REPORTAGE
Comme l’année passée, AcidMoto.ch a eu le plaisir de suivre des équipes d’apprentis rassemblés par Motosport Genève et GBK Motos pour la course des 500 Miles au circuit de Magny Cours. Pour ceux qui ne connaissent pas l’événement, c’est une course d’endurance à faire en équipe. Chaque numéro de course a 2 à 3 pilotes qui vont rouler avec 1 ou chacun leur moto pour la formule à l’américaine.
Cette année, 2 équipes s’engagent avec un objectif pédagogique en marge des 500 Miles de Magny-Cours. L’équipe Motosport (suivie l’an dernier déjà) retourne dans l’aventure avec une équipe agrandie et conserve son numéro 13. En 2022 nous avions parallèlement suivi GBK Motos qui reprend aussi son numéro 71 et étoffe son équipe de 4 apprentis pour assurer la mécanique.
Ce sont Flavio Tozzi de l’équipe 13 et Vincent Buclin de la team 71 qui ont encadré les apprentis en tant que team manager. Flavio est le précurseur de cet événement de course d’endurance en programme scolaire. Il désirait trouver une formule pédagogique qui ferait participer des jeunes dans des projets concrets. Le patron du garage GBK Motos l’a rejoint cette année. Parlons aussi de Raphaël Rodrigues et Alexandre Kraft qui ont fondé MRPS Racing et qui sont un soutien privilégié du projet. Ils sont présents sur place pour fournir une assistance et Raphaël est même chef mécanicien de la n°13.
Pour voir notre long reportage, il est disponible sur YouTube dès 18h le jeudi 10 août.
L’équipe 13 a 3 pilotes : Laurent Huguenin, Léandro Aquarolli et Aurélie Dubi. Le premier est mentor d’une bonne partie de l’équipe et enseignant au CFPT, le second est coordinateur et la dernière pilote effectue sa toute première course.
Du côté de l’équipe 71, nous avons 3 pilotes champions du monde en course d’endurance, soit Robin Mulhauser, Valentin Suchet et Sébastien Suchet. Le règlement interdit normalement les pilotes professionnels, mais étant donné qu’ils courent avec un prototype moins puissant, ils peuvent prendre part à la course sans figurer au classement général.
Pour faire la connaissance des membres des équipes, rendez-vous sur Instagram où une courte biographie de chacun a été postée en préambule de la course. Motosport Genève sur Instagram.
L’aventure 2023 a, en pratique, commencé un mercredi soir dans les locaux de Motosport à Genève. Une grande partie des apprentis s’est réunies avec les encadrants pour pratiquer les arrêts au stand. L’équipe découvre la moto, une Honda CBR 1000 spécialement préparée pour l’endurance en catégorie superstock : pas de modification moteur, pas de changement de roue rapide, un réservoir agrandi de 24 litres, des phares, une plaque numéro éclairée et des étriers de frein avec raccords rapides.
Même si la course n’est pas assez longue pour justifier de nombreux changements de pneus et de ravitaillements essence, pour l’objectif pédagogique ils veulent mettre l’équipe en conditions comme pour des 24h. Selon le règlement FIM, en EWC ne peuvent intervenir que 4 mécaniciens simultanément. Un sur la roue arrière, un pour le frein gauche, un pour le frein droit et l’axe et un dernier pour les pieds de fourche et la roue.

▶ EXERCICES À RÉSOUDRE:
- A) Indiquez si chacun des énoncés suivants est conforme au reportage sur les 500 Miles de Magny-Cours, en répondant par oui ou par non et en citant les mots du reportage qui le justifient. (i) L’équipe 13 compte trois pilotes. (ii) La Honda CBR 1000 préparée pour l’endurance a reçu des modifications moteur. (iii) Le règlement FIM autorise six mécaniciens à intervenir simultanément en EWC.
- B) Poursuivez la rédaction du reportage sur les 500 Miles de Magny-Cours à partir de sa dernière phrase.

▶ DONNÉES:
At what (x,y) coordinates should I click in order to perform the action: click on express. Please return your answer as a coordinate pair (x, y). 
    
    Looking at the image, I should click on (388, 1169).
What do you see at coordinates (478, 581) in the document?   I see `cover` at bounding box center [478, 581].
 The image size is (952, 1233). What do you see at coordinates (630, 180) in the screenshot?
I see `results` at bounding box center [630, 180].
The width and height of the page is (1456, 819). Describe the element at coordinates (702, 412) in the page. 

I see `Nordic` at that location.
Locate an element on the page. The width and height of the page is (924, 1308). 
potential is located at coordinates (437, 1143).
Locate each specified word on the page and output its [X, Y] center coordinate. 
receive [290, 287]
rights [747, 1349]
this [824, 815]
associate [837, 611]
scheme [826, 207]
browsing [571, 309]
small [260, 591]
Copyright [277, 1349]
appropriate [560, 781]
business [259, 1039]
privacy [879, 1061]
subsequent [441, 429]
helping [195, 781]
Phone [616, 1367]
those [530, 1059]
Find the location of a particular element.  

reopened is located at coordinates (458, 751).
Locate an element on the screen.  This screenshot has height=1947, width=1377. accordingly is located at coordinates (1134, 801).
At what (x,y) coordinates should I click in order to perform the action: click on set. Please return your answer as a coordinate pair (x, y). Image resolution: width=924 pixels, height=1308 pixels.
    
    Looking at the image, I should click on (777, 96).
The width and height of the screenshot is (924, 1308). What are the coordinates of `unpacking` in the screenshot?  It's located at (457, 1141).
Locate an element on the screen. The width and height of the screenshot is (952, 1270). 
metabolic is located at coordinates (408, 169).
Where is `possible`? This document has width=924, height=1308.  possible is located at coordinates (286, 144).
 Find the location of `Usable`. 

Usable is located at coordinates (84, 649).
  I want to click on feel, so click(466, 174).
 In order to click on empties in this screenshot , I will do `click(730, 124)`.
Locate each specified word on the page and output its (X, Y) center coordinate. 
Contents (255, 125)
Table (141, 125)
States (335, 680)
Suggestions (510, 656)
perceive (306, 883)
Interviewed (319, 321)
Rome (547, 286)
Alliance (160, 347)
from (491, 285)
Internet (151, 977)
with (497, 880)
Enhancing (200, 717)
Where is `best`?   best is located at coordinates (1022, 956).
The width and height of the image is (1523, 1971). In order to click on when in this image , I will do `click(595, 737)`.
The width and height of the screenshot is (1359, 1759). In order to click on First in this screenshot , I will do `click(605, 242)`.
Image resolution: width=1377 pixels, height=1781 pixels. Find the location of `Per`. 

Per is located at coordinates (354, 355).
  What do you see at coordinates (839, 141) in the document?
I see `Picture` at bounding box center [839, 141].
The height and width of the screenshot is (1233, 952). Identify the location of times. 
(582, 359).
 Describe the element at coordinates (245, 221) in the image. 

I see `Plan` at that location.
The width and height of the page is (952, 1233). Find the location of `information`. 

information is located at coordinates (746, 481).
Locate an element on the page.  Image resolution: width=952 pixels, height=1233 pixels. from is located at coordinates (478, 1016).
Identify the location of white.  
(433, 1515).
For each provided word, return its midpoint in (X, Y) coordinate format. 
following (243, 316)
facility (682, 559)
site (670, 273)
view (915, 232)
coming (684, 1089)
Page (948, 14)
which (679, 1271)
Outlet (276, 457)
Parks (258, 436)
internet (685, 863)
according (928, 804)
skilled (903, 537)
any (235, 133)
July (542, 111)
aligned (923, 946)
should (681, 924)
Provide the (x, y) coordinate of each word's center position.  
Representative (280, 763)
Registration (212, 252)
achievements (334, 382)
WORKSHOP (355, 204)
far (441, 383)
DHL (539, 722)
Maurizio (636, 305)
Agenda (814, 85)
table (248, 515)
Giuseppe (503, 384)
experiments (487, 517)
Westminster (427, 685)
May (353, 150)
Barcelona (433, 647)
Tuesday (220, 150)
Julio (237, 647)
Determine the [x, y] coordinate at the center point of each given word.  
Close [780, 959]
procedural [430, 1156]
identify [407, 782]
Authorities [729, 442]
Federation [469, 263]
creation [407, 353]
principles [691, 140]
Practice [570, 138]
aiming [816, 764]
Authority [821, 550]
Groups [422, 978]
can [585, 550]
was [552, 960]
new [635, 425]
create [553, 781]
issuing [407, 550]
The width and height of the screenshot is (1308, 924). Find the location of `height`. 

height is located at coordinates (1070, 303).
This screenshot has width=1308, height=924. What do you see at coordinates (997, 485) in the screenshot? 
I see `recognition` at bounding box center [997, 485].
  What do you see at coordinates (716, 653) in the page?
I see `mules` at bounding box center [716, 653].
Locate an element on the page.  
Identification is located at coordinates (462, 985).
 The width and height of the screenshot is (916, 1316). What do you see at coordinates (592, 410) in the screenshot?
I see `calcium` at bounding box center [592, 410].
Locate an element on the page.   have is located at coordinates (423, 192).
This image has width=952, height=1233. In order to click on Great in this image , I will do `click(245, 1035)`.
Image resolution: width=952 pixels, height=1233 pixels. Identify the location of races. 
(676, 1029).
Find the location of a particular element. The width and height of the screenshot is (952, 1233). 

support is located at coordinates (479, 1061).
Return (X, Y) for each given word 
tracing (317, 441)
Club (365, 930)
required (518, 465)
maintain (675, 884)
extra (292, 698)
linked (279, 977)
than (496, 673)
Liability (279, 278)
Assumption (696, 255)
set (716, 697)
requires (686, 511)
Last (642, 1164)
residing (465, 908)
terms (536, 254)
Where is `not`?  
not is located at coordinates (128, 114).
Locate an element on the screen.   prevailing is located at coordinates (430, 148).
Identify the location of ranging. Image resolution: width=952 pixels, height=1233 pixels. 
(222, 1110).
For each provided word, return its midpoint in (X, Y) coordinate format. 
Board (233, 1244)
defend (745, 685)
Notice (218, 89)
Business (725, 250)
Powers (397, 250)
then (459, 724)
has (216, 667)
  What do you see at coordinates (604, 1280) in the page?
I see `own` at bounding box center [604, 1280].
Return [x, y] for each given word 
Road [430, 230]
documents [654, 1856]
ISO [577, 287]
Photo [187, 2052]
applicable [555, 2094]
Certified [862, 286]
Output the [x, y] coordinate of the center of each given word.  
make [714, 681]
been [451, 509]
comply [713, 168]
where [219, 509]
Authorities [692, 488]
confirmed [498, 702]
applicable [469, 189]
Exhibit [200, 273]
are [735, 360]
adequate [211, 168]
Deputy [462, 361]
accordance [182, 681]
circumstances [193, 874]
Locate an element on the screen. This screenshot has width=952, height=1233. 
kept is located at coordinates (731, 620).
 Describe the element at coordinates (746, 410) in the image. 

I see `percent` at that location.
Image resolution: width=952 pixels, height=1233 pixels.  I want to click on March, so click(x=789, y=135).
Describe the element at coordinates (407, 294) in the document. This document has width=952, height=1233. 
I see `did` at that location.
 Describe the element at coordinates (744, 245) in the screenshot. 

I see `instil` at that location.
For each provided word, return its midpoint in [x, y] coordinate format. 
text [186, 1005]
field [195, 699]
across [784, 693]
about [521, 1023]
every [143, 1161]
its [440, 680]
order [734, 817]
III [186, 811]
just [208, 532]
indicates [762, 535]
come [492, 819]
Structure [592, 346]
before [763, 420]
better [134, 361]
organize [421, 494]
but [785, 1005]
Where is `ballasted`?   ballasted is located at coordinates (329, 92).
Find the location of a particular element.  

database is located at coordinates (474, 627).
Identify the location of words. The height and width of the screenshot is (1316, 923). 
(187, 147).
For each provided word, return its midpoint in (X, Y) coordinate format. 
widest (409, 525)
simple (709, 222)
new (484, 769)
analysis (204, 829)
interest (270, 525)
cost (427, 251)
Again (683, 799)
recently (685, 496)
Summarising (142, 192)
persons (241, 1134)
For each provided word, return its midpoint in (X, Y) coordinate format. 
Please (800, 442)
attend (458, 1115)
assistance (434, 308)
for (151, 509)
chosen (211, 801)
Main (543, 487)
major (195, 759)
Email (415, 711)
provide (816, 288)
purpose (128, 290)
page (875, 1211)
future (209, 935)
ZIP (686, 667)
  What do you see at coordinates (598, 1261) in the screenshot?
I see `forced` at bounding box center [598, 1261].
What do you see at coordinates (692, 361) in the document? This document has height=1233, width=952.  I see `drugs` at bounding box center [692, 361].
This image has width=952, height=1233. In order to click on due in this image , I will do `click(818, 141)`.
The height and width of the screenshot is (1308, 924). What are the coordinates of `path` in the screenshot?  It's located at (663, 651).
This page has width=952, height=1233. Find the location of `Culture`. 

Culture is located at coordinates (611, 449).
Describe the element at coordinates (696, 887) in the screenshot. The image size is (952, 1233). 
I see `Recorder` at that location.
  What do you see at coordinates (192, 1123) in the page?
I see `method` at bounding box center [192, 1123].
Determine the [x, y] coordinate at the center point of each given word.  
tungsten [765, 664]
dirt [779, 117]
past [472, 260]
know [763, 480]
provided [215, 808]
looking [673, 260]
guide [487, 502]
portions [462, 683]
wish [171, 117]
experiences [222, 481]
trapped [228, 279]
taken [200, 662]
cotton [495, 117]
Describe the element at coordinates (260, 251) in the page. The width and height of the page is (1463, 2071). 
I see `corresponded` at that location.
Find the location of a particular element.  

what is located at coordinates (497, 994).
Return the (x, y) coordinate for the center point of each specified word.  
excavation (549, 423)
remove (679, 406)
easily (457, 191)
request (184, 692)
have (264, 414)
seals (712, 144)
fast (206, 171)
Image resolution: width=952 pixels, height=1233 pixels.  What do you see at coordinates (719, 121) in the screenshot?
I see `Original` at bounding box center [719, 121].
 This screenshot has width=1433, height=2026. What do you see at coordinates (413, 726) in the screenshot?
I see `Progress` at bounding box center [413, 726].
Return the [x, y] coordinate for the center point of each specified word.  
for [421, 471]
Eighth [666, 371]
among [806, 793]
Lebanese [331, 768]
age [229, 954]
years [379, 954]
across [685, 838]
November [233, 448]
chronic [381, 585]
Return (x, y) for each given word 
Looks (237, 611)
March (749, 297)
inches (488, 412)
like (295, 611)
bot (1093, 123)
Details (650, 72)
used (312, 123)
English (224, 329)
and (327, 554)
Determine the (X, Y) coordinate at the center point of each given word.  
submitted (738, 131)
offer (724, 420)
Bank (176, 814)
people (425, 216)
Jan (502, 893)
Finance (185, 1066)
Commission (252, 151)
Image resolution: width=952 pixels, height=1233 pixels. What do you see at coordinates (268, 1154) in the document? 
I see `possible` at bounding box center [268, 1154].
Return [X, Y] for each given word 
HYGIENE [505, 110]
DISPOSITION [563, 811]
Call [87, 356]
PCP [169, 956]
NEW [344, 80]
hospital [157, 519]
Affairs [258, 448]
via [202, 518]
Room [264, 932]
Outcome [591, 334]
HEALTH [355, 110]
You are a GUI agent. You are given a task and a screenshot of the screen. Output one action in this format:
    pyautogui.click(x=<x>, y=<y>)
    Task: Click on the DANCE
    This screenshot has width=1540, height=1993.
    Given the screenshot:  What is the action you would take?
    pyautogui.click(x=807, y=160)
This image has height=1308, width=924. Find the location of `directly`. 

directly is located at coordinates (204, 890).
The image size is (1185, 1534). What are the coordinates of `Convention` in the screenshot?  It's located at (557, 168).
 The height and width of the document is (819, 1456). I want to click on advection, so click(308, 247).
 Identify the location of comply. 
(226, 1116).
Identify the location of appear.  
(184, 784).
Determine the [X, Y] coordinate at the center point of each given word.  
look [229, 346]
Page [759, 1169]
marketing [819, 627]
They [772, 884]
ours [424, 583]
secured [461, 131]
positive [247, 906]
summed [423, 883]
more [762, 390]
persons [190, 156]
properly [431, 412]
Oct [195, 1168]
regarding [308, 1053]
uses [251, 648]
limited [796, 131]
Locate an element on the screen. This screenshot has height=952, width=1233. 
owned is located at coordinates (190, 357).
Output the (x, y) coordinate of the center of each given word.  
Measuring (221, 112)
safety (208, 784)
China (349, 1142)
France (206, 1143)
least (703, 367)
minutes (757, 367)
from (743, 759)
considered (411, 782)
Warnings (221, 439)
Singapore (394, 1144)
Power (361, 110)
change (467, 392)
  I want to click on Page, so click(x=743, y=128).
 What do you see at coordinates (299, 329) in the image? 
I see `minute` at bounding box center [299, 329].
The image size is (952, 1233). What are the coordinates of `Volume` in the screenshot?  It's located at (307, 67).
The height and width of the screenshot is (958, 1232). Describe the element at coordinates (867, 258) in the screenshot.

▶ RÉPONSES PAR EXERCICE:
- A)
(i) Oui : « L’équipe 13 a 3 pilotes : Laurent Huguenin, Léandro Aquarolli et Aurélie Dubi. »
(ii) Non : « pas de modification moteur ».
(iii) Non : « Selon le règlement FIM, en EWC ne peuvent intervenir que 4 mécaniciens simultanément. »

- B)
Dès le début, en tant que reporter on est confronté au bienfondé de ce projet pédagogique : bien qu’apprentis mécaniciens moto, certains en première année n’ont jamais démonté seuls une roue arrière de moto. Bien que ceci fasse partie intégrante du métier qu’ils souhaitent exercer, selon l’environnement dans lequel ils évoluent, ce genre d’interventions ne leur est pas familière.
Dans cette aventure, ils échangeront avec d’autres apprentis qui voient d’autres choses dans d’autres garages, c’est ce genre d’interactions qui sont enrichissantes et qui leur permet de cerner d’autres facettes de leur métier.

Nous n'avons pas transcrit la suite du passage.